▸ **Problem set**:
A. In the post on leaving Google Apps, what two drawbacks does the writer give for atmail?
B. Please list every email option that the writer of the post on leaving Google Apps says they looked at, investigated or found.
C. For each statement, say whether it agrees with the post on leaving Google Apps, and quote the words that decide it. (i) The writer has stopped using Chrome and returned to Firefox. (ii) The writer considers Google docs and Music essential. (iii) The writer wants to be told to get Microsoft Exchange.

▸ **Reading text**:
--

| open source
Edit: the link in 8m4ck's comment actually went to atmail.com before he edited it. He subsequently accused me of smoking crack, instead of admitting his mistake. What a dick.
I don't know about you guys, but I've stopped using Chrome completely and gone back to Firefox.
I've bought into Google Apps for my domain (primarely for email), but I'm very much reconsidering that at this point.
I realize there's quite a bit of lock in I will need to adress though. For an alternative to be viable, it needs to be a hostable solution, so I can avoid surveilnce, I want the following things integrated and working:
Other Google services like Google docs and Music, etc are much less important to me. Google+ I will be glad to see go.
But those three services, I need to jump ship. I've looked at atmail, which looks good, but isn't fully open source and it costs money. I've investigated roundcube, which looks OKish and is open-source, but I'm not quite sold on it yet.
Looking for docs on migrating from Google Aps, I also found Zimbra, which seems to be open-source'ish and commercial at the same time. Anyone have any experience with that?
Anyone have any experience with any of these options? Any good and reasonably simple way to jump ship? And what about data-migration? Anyone have any good leads/blog-posts etc on this? And don't tell me to get Microsoft Exchange :P
Seriously though: I'd love to get out while it's still viable.
I like Owncube. It gives you email, calendars, contacts, files, gallery etc. via Roundcube and Owncloud.
These services are not nearly as hard to run as a search engine. Doesn't cost much per-user to run a mail hosting service and far easier to earn the $3/month or whatever than it is to maintain your own mailserver. But people will sell their personal communications to be datamined because default === cheapest. And $0 is infinitely cheaper than $0.01.
What's bizarre to me is that if you're going to sell your inbox for service, why sell it to the same company you're giving your search history to?

--

▸ **Information shown**:
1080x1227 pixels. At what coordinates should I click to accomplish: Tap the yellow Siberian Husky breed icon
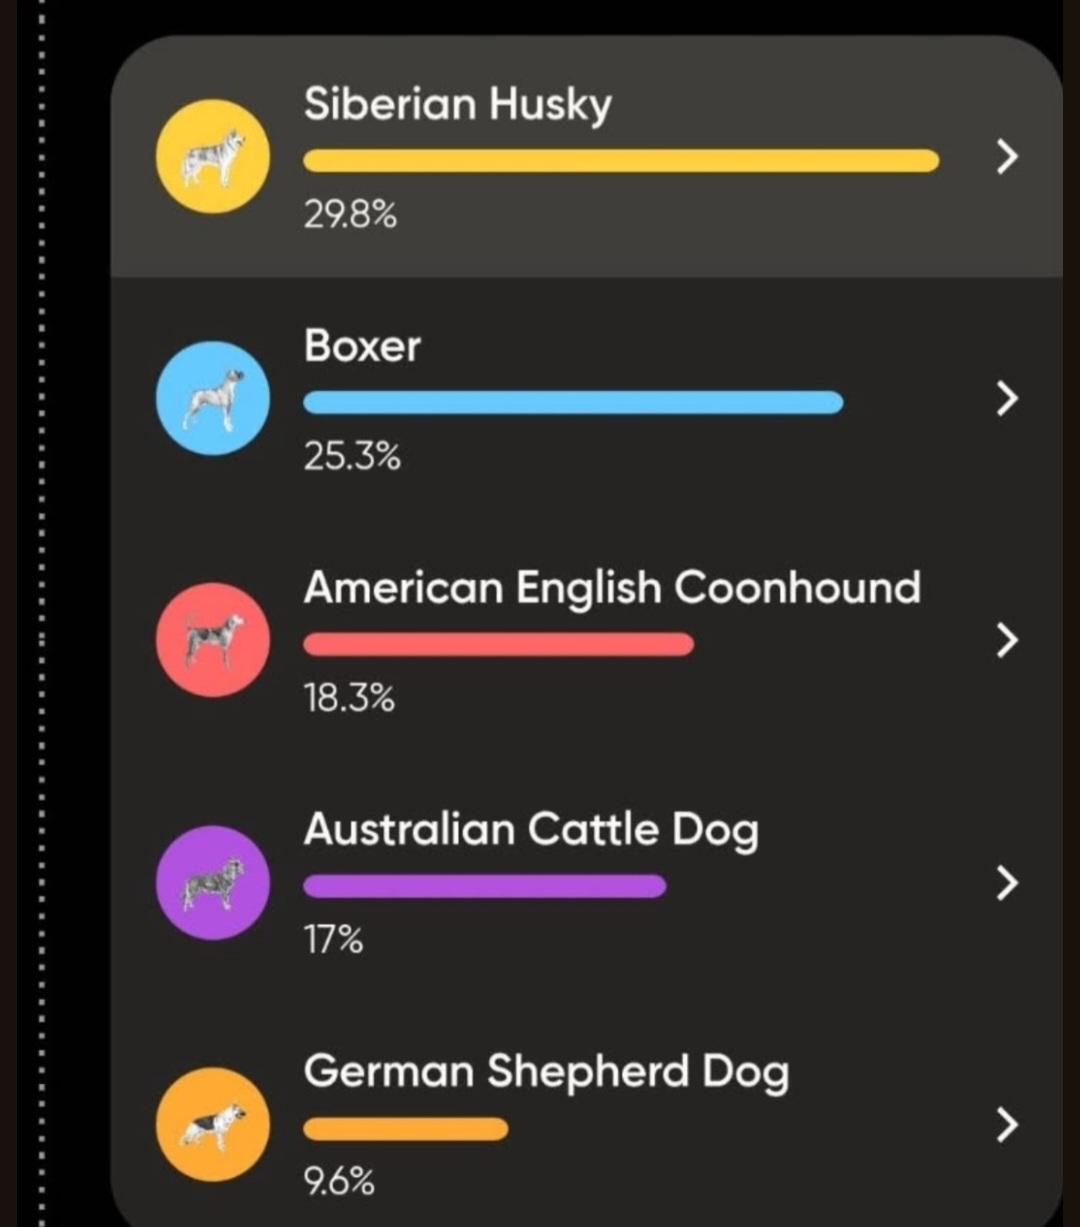(212, 156)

--

▸ **Exercise answers**:
A. It isn't fully open source, and it costs money.

B. atmail, roundcube, Zimbra

C.
(i) Yes: "I've stopped using Chrome completely and gone back to Firefox."
(ii) No: "Other Google services like Google docs and Music, etc are much less important to me."
(iii) No: "And don't tell me to get Microsoft Exchange :P"